*やること*
腎虚について書かれた文章の最後の一文に続けて、その先を書いてください。

*読む文章*
● ● ●
腎虚(じんきょ)とは?
2024.12.20
『腎』とは
東洋医学でいうところの「腎」とは、西洋医学における腎臓という意味ではなく
成長、発育、生殖に関する働きのことを示しています。
具体的には、泌尿器や生殖器などの働きも入ります。
■腎が充実していると、活動的で、病気にもかかりにくく
根気がある、そんなところから「作強(さっきょう)の官」と言われています。
この腎の気が衰えると元気がなくなり、冷え、生殖能力も低下してしまい
病気にかかりやすく、治りにくくなります。
■また腎にある精気を「腎気」と呼びます。
腎気には、生まれたときから持っている「先天の精」と
そのあとから食事などによって得られる「後天の精」があります。
親から受け継いだ腎気は、以後は自分自身の生命活動によって充実します。
また腎気は加齢により減少すると考えられています。
『腎虚(じんきょ)』とは
前述しましたが「腎は精を蔵し、生長・発育・生殖をつかさどる」といわれており
人の一生は腎気の盛衰で表されます。
そして、腎気が衰えた状態が、まさに「腎虚」なのです。
今話題になっているエイジング(加齢)は
東洋医学的にはまさしく腎の衰え「腎虚(じんきょ)」をさしています。
● ● ●
*記録一覧*

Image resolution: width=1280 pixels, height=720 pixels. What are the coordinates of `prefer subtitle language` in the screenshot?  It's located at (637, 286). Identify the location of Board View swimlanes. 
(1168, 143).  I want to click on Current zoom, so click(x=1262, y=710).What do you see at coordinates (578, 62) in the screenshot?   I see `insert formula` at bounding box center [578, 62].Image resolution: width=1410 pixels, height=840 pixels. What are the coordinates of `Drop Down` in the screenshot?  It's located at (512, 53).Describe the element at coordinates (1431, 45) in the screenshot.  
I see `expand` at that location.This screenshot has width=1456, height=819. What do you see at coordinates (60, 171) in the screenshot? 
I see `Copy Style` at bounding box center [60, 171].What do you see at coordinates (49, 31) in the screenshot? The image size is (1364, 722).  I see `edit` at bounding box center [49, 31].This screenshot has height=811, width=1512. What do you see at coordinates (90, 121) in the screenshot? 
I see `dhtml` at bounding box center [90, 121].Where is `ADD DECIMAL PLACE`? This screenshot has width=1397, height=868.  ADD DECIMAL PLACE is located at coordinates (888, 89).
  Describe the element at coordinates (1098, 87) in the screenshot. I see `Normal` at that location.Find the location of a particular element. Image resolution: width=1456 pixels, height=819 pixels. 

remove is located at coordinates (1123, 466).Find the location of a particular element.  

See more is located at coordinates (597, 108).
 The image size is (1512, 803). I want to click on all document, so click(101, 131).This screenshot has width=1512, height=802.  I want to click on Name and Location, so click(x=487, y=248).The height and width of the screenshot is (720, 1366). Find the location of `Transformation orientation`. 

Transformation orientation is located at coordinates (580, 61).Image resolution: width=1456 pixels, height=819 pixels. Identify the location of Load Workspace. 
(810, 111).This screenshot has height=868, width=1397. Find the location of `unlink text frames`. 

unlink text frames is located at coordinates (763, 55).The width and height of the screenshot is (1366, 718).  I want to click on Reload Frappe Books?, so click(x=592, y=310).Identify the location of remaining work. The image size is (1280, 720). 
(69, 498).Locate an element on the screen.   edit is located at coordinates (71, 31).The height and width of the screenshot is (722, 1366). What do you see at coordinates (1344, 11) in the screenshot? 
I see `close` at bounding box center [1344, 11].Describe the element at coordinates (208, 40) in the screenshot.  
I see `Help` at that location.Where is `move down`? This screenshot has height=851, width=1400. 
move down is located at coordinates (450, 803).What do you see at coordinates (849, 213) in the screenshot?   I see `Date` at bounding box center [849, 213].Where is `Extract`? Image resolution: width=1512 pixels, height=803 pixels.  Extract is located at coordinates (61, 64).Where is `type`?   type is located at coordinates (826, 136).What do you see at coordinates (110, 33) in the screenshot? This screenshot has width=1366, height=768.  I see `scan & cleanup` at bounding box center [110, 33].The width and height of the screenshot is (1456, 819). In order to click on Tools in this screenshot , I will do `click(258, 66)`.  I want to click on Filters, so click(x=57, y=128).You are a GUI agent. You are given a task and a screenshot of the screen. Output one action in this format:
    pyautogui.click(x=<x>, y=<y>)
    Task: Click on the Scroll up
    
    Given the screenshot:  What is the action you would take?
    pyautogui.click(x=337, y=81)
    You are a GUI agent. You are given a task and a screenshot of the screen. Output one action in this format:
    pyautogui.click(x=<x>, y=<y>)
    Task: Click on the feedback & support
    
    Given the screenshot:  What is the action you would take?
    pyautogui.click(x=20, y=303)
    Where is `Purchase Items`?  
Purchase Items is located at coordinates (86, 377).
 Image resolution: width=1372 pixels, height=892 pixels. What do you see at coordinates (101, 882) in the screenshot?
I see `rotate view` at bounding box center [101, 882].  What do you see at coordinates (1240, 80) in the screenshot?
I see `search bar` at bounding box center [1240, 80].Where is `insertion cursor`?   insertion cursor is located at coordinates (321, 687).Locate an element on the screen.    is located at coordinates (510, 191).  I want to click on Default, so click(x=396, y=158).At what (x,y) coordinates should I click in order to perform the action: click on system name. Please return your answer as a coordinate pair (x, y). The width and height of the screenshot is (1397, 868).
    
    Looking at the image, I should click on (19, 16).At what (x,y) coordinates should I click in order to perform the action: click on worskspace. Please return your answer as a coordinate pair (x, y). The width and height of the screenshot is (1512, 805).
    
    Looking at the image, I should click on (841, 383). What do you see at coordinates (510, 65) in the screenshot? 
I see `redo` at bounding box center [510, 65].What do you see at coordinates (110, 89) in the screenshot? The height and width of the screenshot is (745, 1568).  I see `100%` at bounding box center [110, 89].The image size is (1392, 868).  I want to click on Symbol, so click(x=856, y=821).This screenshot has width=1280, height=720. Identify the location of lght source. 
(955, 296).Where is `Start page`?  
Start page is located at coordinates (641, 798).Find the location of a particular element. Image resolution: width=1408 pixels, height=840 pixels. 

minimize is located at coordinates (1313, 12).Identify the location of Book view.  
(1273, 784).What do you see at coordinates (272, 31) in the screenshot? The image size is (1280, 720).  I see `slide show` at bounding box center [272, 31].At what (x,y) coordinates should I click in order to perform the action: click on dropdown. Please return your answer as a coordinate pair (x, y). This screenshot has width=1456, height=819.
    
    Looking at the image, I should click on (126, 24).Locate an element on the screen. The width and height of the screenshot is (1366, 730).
● ● ●
*結果*
■「腎」は、身体の様々な機能に密接に関わっており
「腎虚」になると様々な衰えの症状が現れるようになると考えております。
漢方では衰えた状態を「虚」と考えます。
加齢は止める事は出来ませんが「腎」の衰えや、不足を補う事で
加齢による様々な症状を緩和したり、改善できるように働きかけます。
■腎をつかさどる部位は?
「腎は水液をつかさどる」
水液とは体内の水分を指し、体液を体内に貯めたり、排泄したりする機能が「腎」の働きの一つとされています。
腎は水液の正常な代謝を維持する機能があります。これは現代医学の腎臓の働きと共通するところです。
この働きが低下すると便秘や尿量減少を起こし、また頻尿なども起こってきます。
「腎は耳と二陰に開竅(かいきょう)し、その華は髪にある」といわれ
髪もまた「腎」がつかさどる部位とされます。
腎気が衰えると、腎がつかさどる部位の機能も低下してしまいます。
腎虚の症状
■腎気が不足する「腎虚」の状態になると・・・

- 疲れやすく、根気が続かない
- 白髪・脱毛が増えた
- 足腰がだるい
- 耳の聞こえが悪い
- 小さな文字が見えにくい
- 皮膚が乾燥する
- つまずきやすい
- 夜何度もトイレにおきる
- トイレが近い・膀胱炎
- 手足が冷えやすい
- ほてりやすい
- 足がしびれる
- 便秘・むくみ
■腎虚には、「腎陽虚」と「腎陰虚」の2つがあります。
「腎」の精気である腎気は2つに分けられます。
ひとつは、からだを温めたり、機能させたりするエネルギーの大元である「腎陽」。
もうひとつは、からだを潤おわせ、栄養をあたえる「腎陰」です。
腎気そのものが充実しているだけでなく、この2つのバランスも大切です。
腎陰に比べて腎陽が不足している状態を「腎陽虚」といい、
腎陽に比べて腎陰が不足している状態を「腎陰虚」といいます。

腎陽虚はエネルギーが不足し、足腰がだるい、下半身に力がない、下半身が冷える
夜中にトイレに起きる、おしっこの出やキレが悪い、といった症状があらわれやすくなります。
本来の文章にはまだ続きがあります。